From the magit manual "7.1.1 The Remote Popup" on https://magit.vc/manual/magit/The-Remote-Popup.html :

M C     (magit-remote-config-popup)
        This command shows remote related variables in a separate popup.

M a     (magit-remote-add)
        Add a remote and fetch it. The remote name and url are read in the minibuffer.

The 'M' menu does not list 'C'. How to access the 'C' option?

I have used git for a small project, now I am starting to learn magit.
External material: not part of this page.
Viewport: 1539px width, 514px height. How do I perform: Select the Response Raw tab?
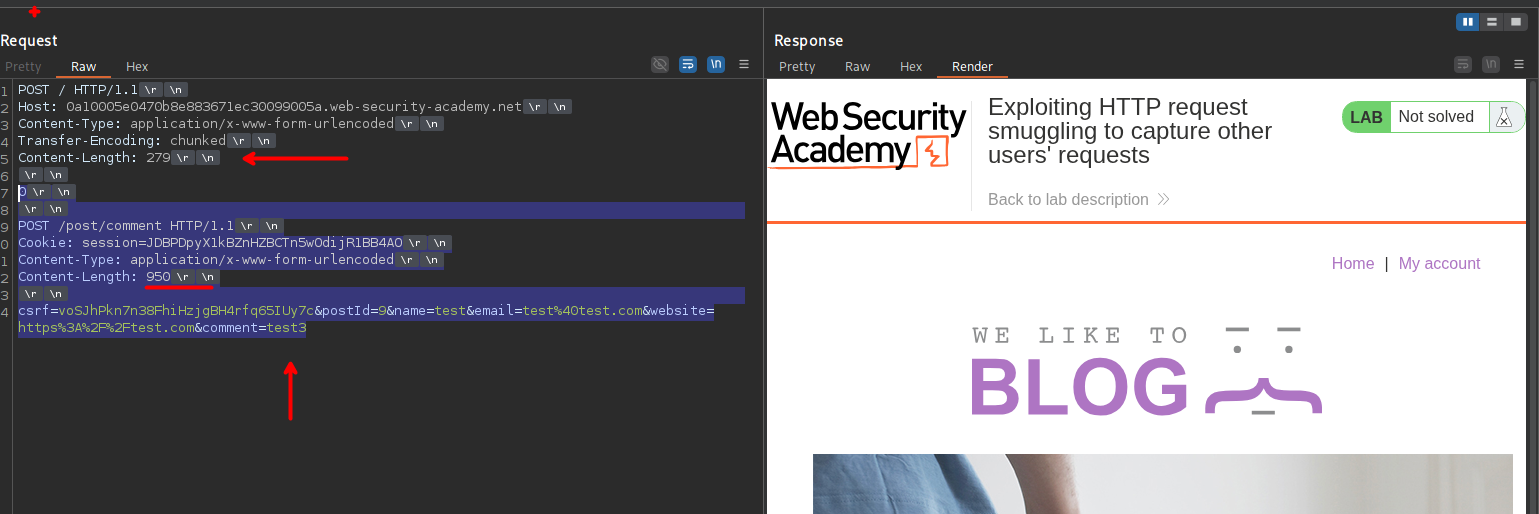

I am using two github URLs for practice. The maintainer URL is https://github.com/wolfv6/repo.git . The contributor URL is https://github.com/wstudent/repo . How does the maintainer pull from the contributor's repo from magit?

I tried the following.

From Magit I enter Magit pull popup by pressing 'F':

enter image description here

Then press 'e':

enter image description here

What should go in the "Pull:" prompt?

Adding upstream from git command line looks like this:

[~/Documents/developer/git/canon/repo]
$ git remote -v
origin  https://github.com/wolfv6/repo.git (fetch)
origin  https://github.com/wolfv6/repo.git (push)
$ git remote add upstream https://github.com/wstudent/repo.git

Can Magit add upstream, or should I use git command line?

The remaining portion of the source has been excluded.